Gonorrhoea can be passed from mothers to children but it can be treated with antibiotics.

Dr Malu warned: “What we are seeing is just the tip of the iceberg.  In the last three months, I have seen three women because their children have an eye infection from gonorrhoea or chlamydia.

“Generally when we talk about STIs we think of young, sexually active people. We think it is their problem.

“Every week there are newborn babies getting eye infections from chlamydia and gonorrhoea. It is a very serious infection that can lead to blindness.

“The reality is it doesn’t spare anyone. It can be found in newborn babies. It is a very serious infection.
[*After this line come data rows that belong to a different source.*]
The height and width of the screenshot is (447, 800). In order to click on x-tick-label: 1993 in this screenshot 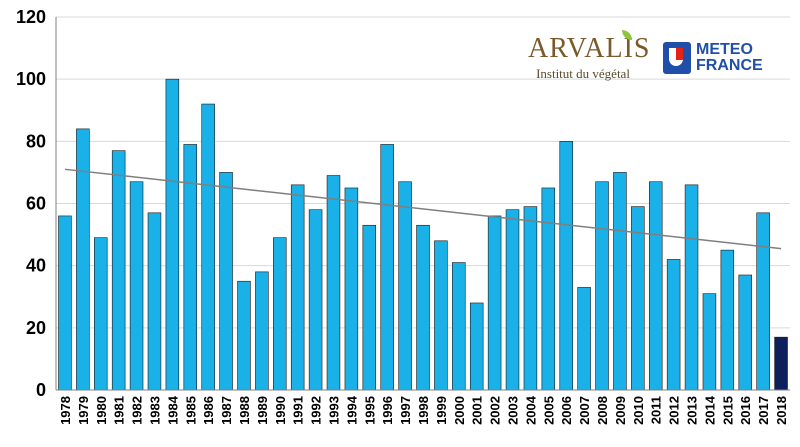, I will do `click(334, 410)`.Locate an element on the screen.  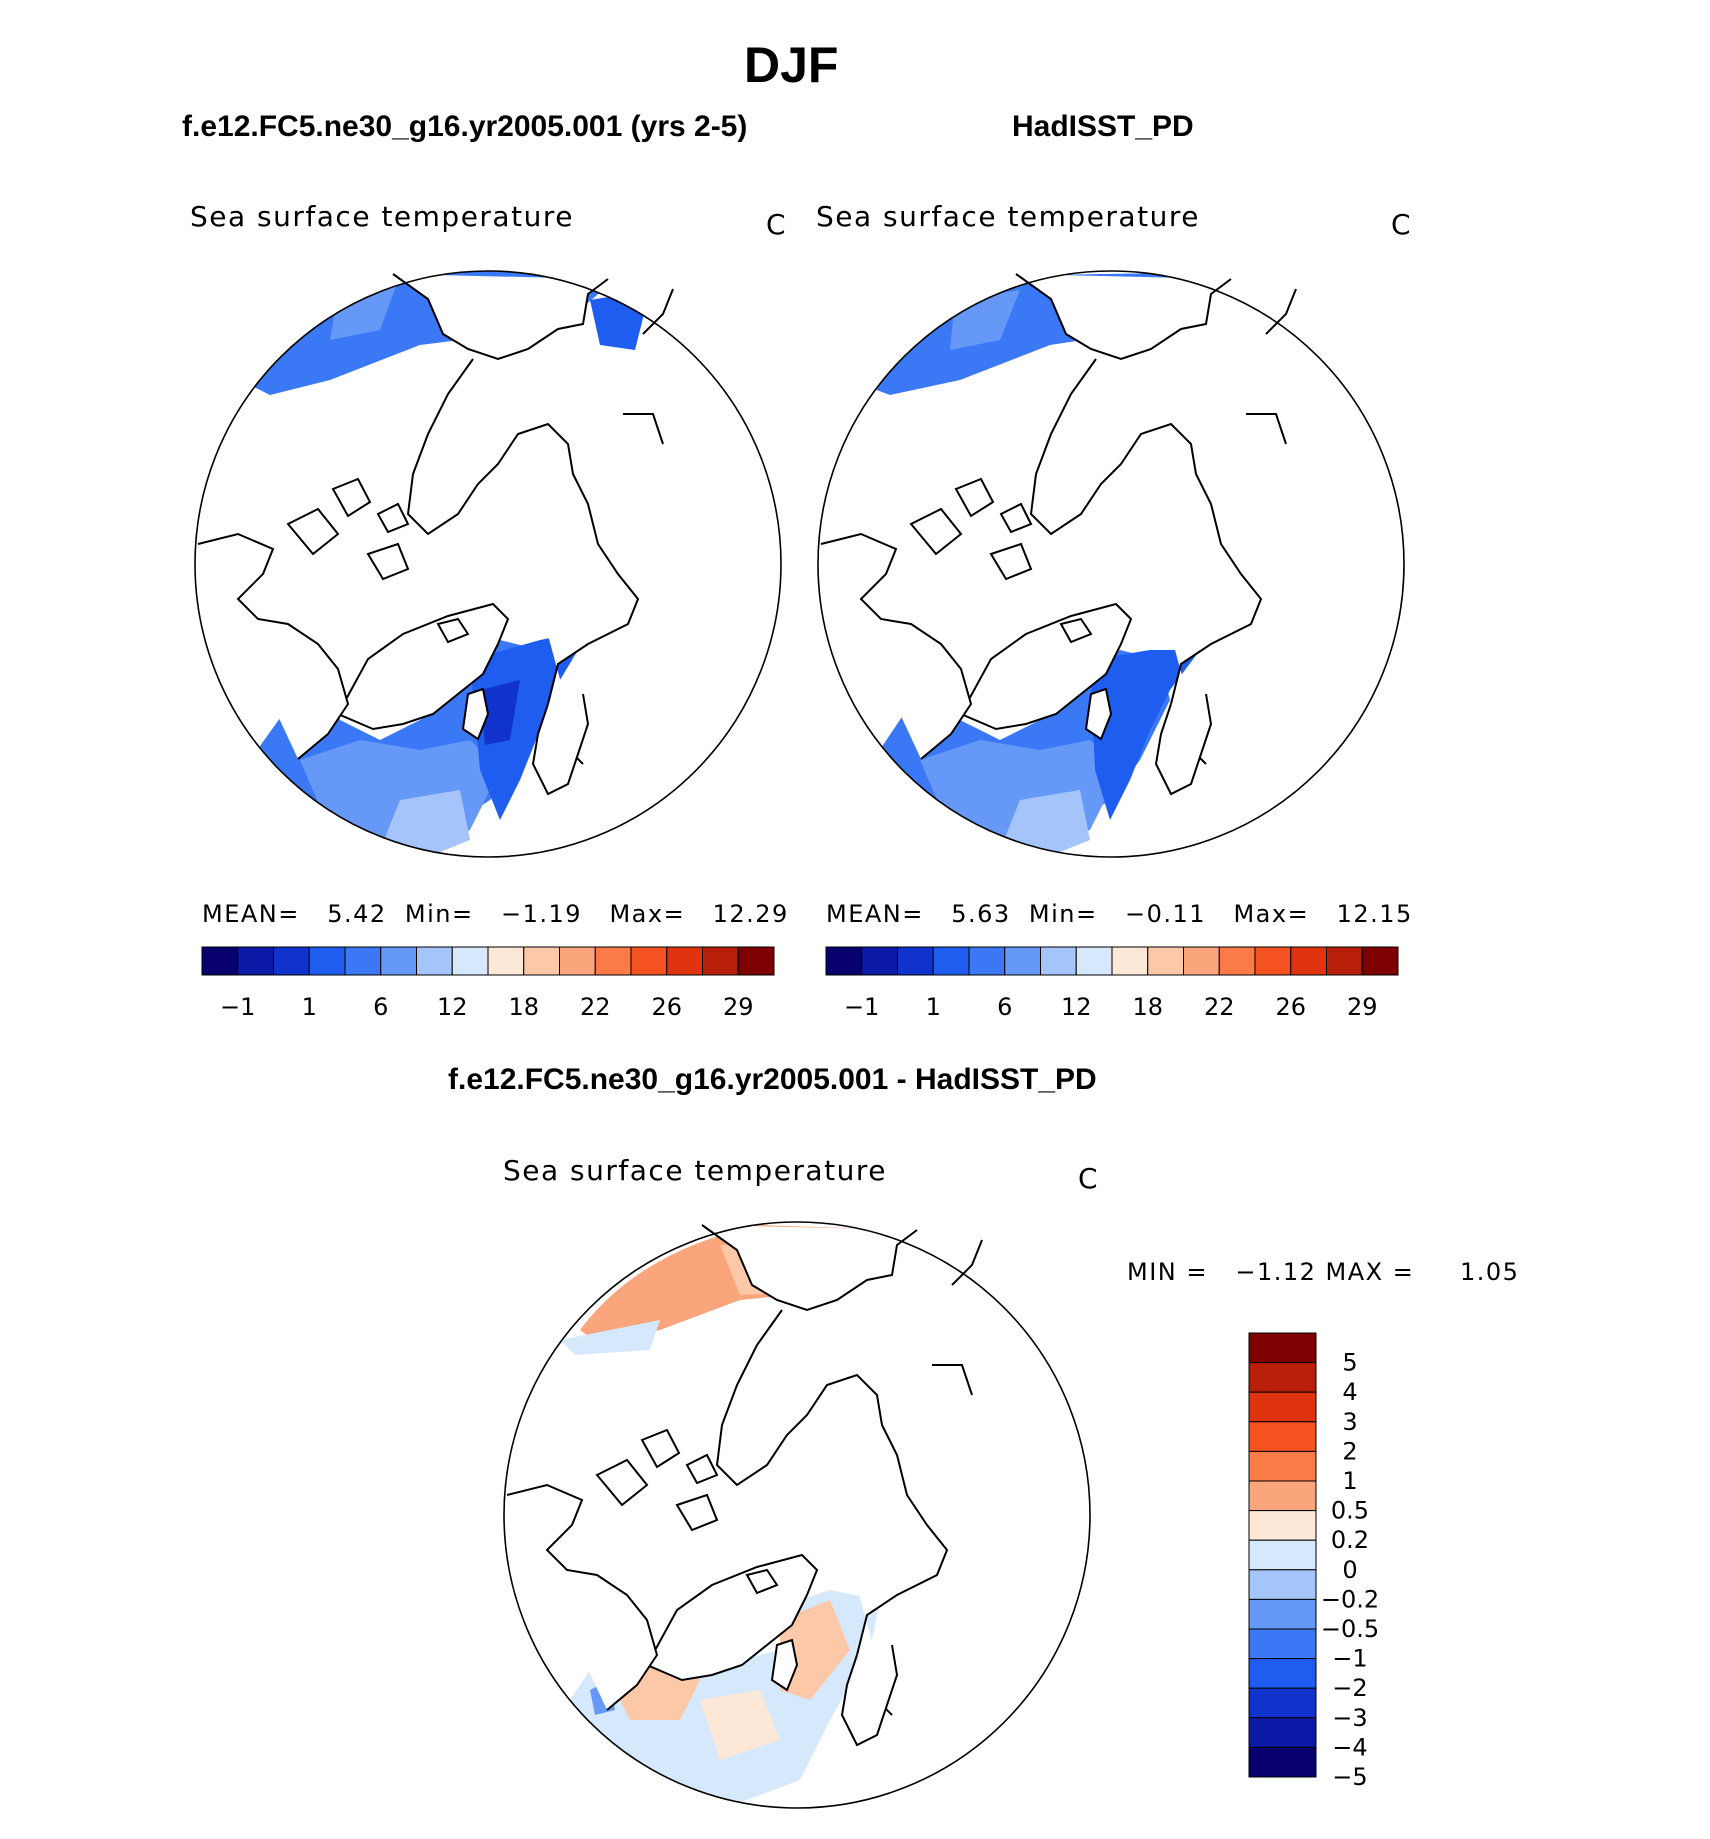
panel1-colorbar-tick-label: 12 is located at coordinates (452, 1007).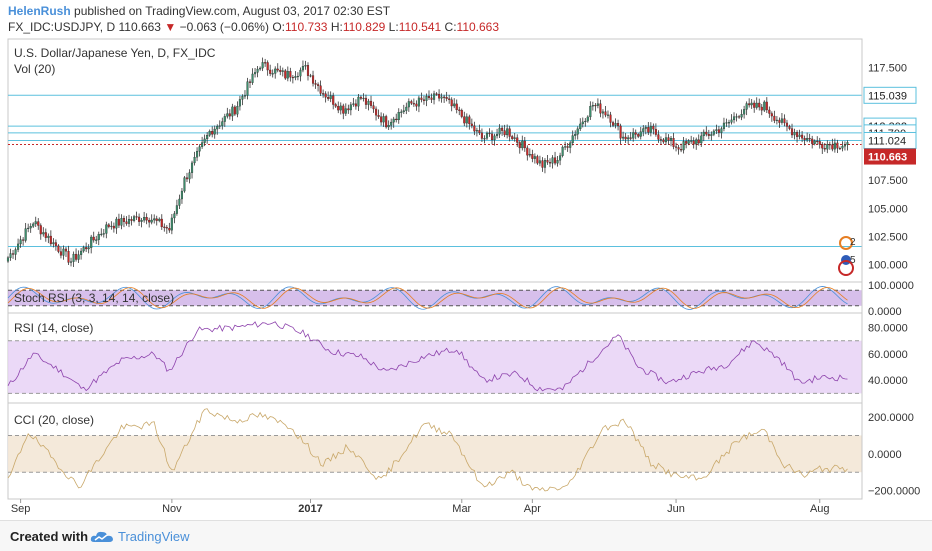 Image resolution: width=932 pixels, height=551 pixels. I want to click on last-price-tag-label: 110.663, so click(888, 158).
It can be very subtle so make sure to get tested.”

Babies born with gonorrhoea can have red, swollen eyes and they can have a thick, pus-like discharge, according to the NHS website.

The infection is usually easily cured but gonorrhoea has become far more resistant in recent years.

The antibiotic dose to cure the STI is now 400 per cent stronger than it was seven years ago.

Mr Malu explained that pregnant women can often have STIs without realising it.

According to the doctor, the two main reasons for this are cheating partners and women contracting the disease years earlier but not realising.

All pregnant women are offered blood tests to check for certain STIs, including HIV, at their first antenatal appointment but Dr Malu has advised that pregnant women should get tested for all STIs to remove any risk of infections being passed to their children.

The doctor also warned of the risks of getting sexually transmitted diseases through oral sex.

He said: “Many people think that oral sex is no different to kissing someone. I see people who come in with all sorts of symptoms.

“I tell them they have gonorrhoea and they look baffled but they don’t use condoms for oral sex.”

The doctor called on Londoners to visit sexual health clinics rather than buying tests or antibiotics online to ensure they are properly treated.